Within the records that follow, restate exactly the lines from the line with "The image size is (494, 219)." down to the line with "You are a computer-use agent.", including both. Omit the pictures.

=== Begin Enclosure ===

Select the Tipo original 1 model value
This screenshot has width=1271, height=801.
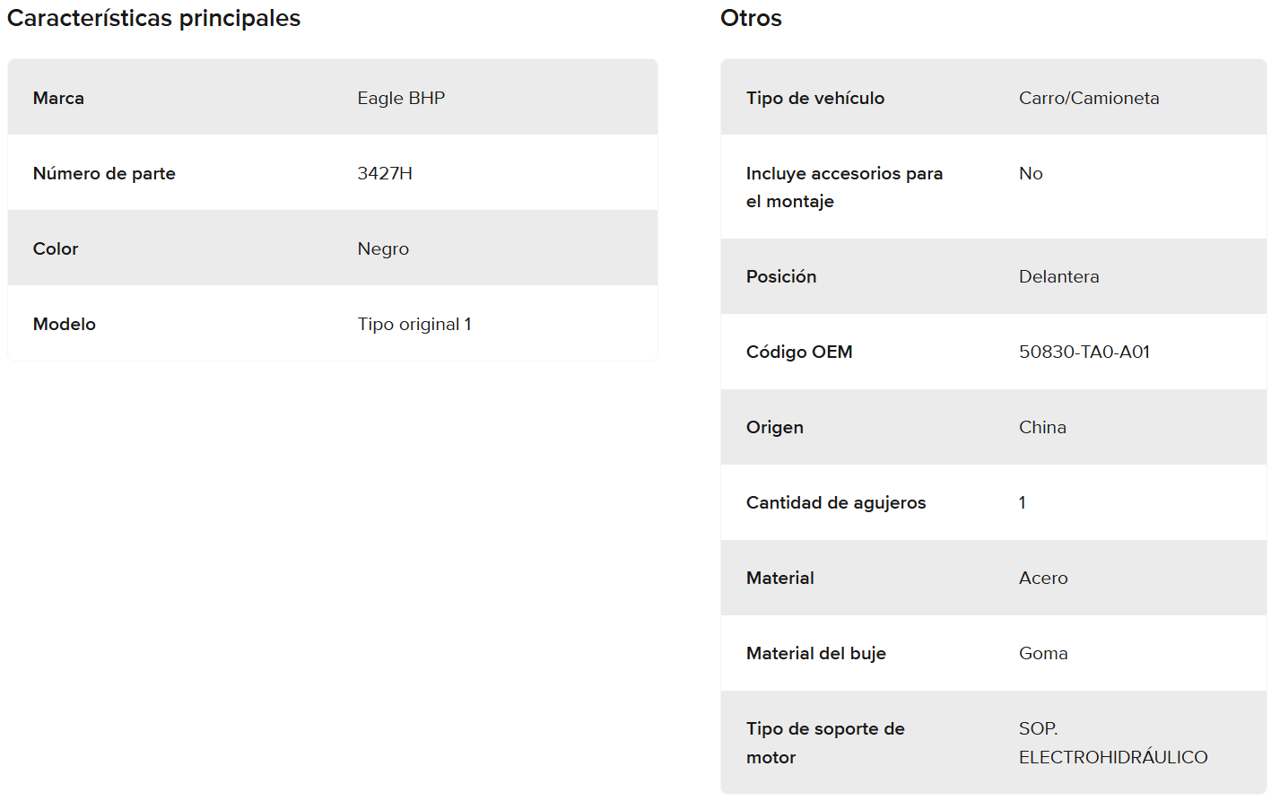point(414,324)
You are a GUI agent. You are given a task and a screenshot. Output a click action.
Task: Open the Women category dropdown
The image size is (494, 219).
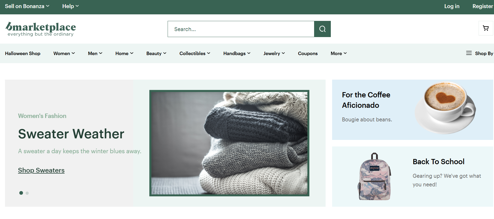point(64,53)
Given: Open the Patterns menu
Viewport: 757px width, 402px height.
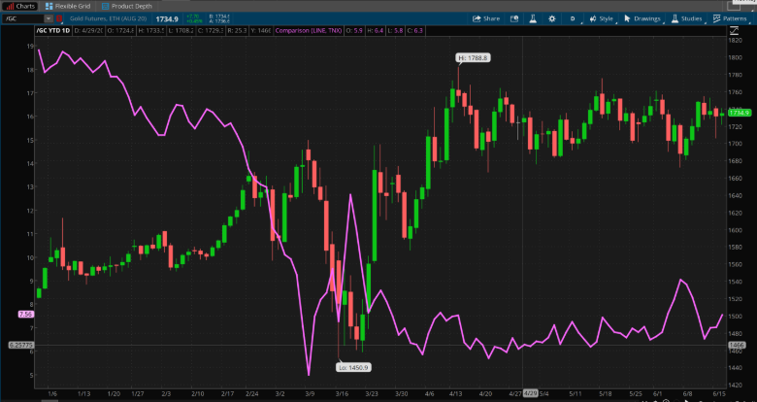Looking at the screenshot, I should (x=730, y=18).
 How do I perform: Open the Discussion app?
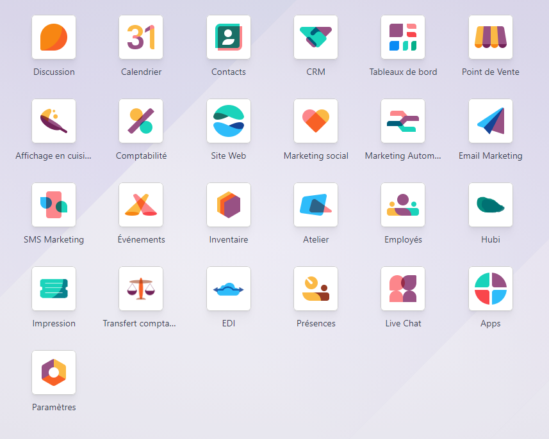tap(54, 37)
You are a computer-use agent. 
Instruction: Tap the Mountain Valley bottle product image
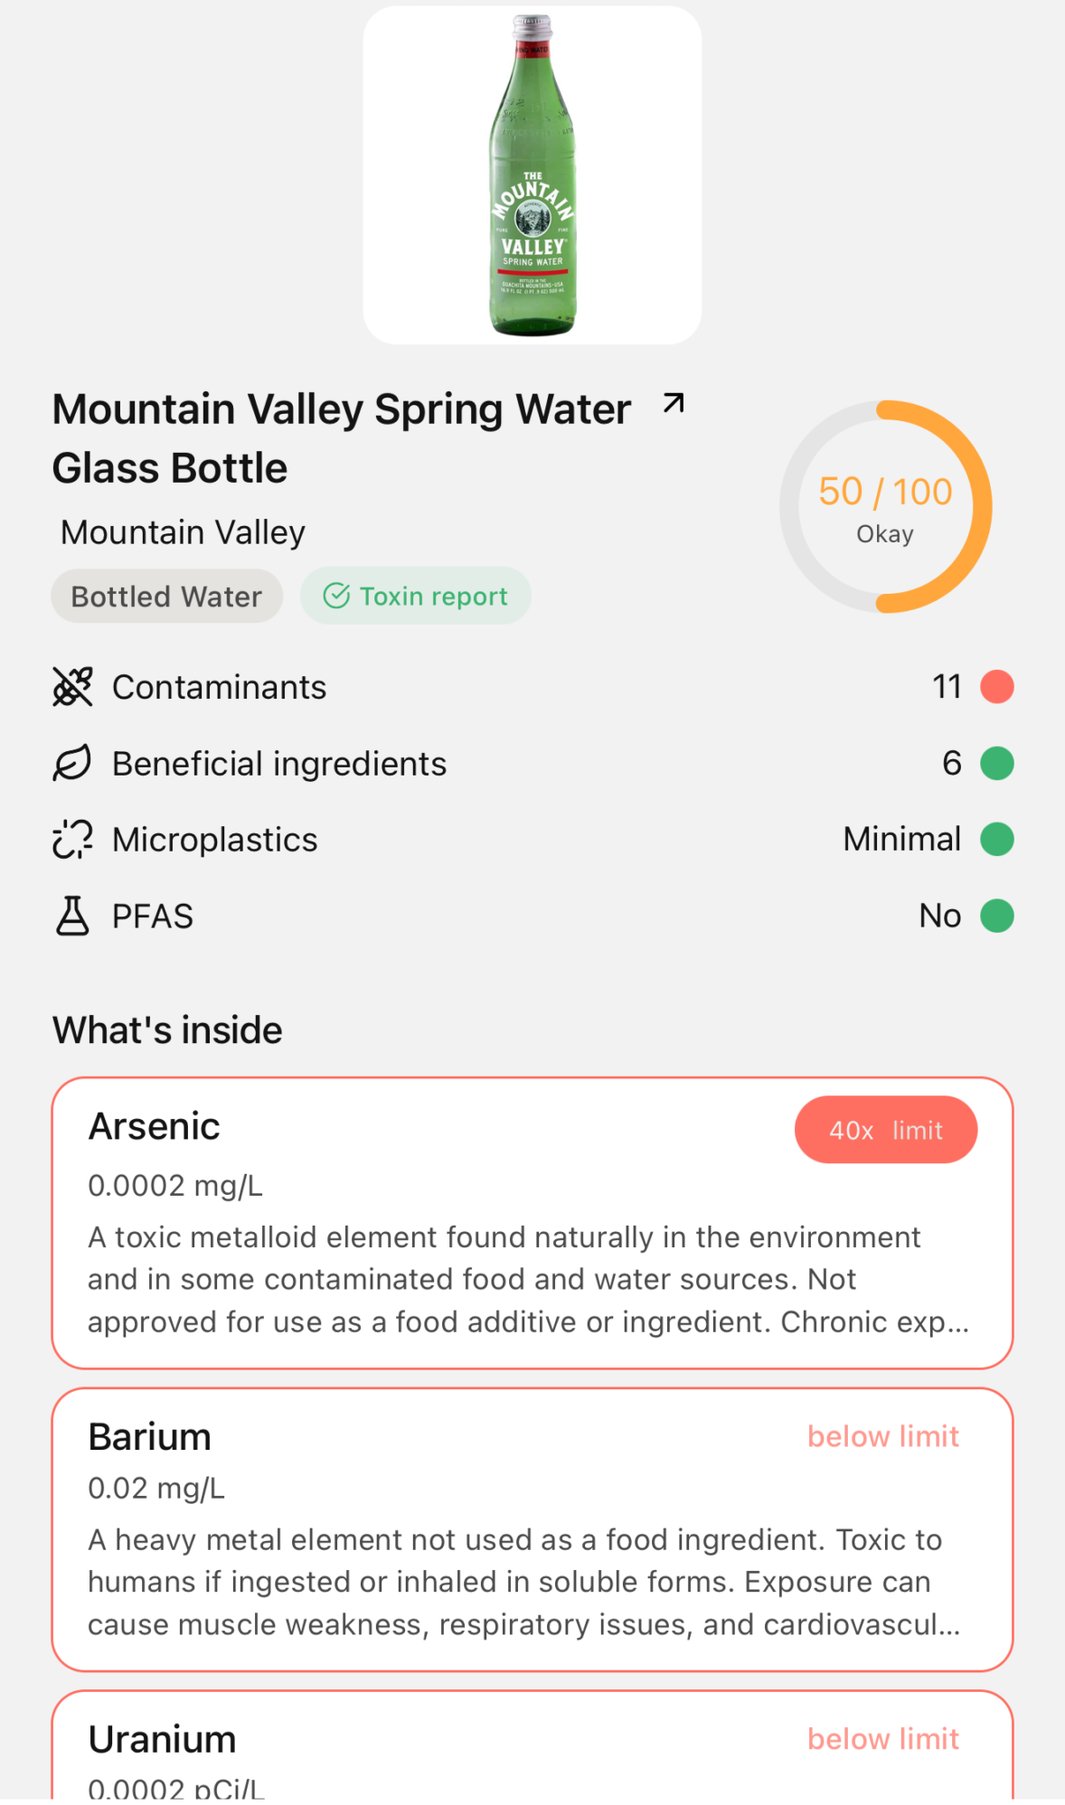coord(533,175)
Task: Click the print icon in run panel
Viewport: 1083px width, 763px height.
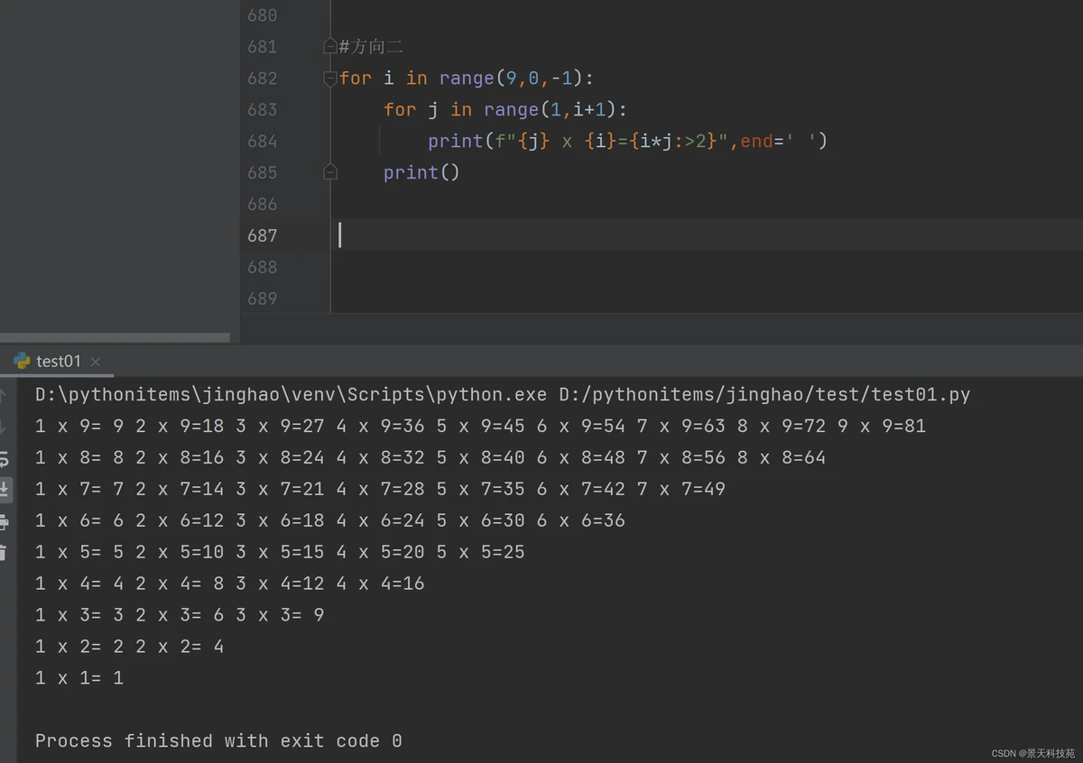Action: click(x=4, y=521)
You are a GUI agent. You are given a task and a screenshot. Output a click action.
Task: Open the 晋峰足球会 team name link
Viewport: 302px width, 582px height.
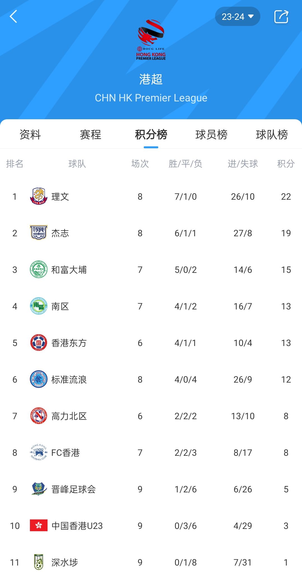click(x=74, y=489)
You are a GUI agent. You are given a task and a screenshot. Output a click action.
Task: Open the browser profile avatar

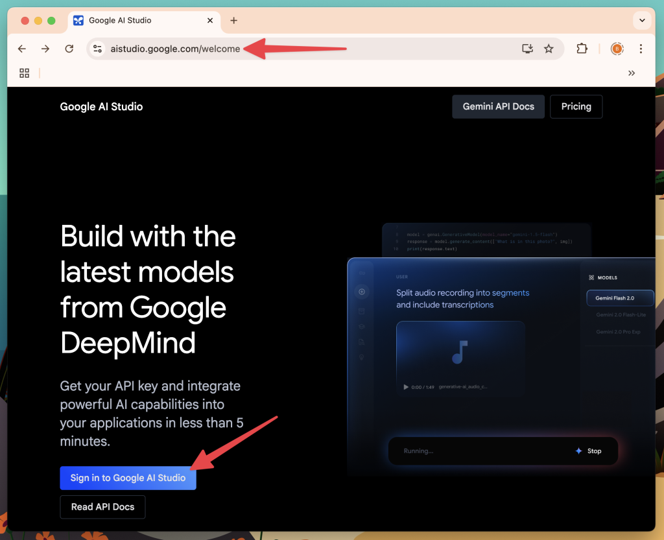[617, 49]
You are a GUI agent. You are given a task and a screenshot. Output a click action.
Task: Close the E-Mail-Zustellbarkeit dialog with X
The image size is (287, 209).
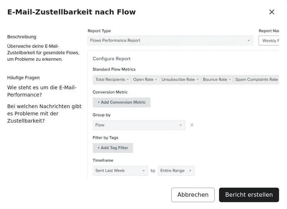(271, 12)
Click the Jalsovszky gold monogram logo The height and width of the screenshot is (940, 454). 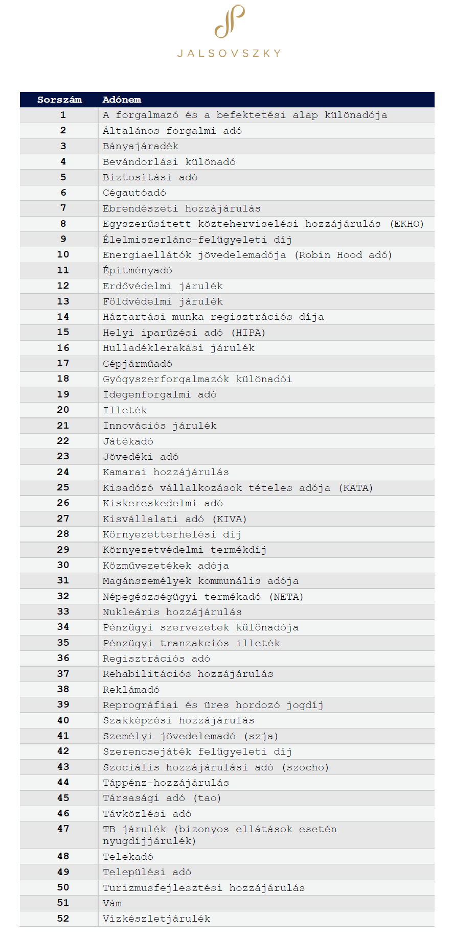(230, 21)
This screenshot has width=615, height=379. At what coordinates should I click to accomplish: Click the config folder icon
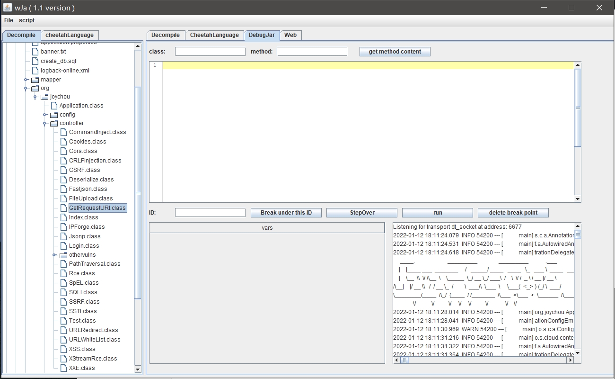(54, 115)
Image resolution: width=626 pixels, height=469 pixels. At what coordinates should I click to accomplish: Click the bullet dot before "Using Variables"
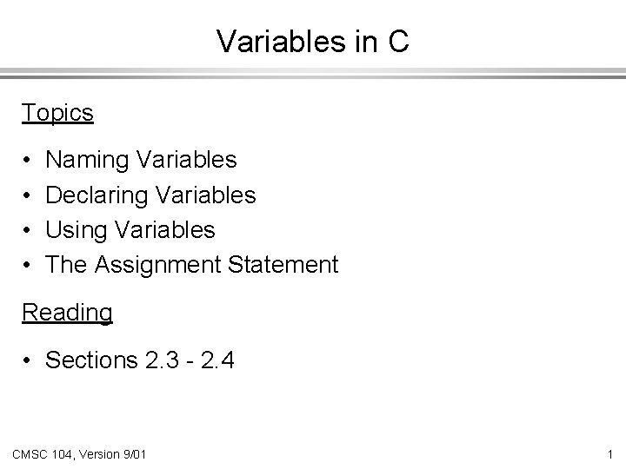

=== End Enclosure ===

> **Result**
The image size is (494, 219).
point(64,53)
Given: Open the Patterns menu
Viewport: 757px width, 402px height.
Looking at the screenshot, I should (x=730, y=18).
 How do I perform: Open the Discussion app?
tap(54, 37)
You are a computer-use agent. 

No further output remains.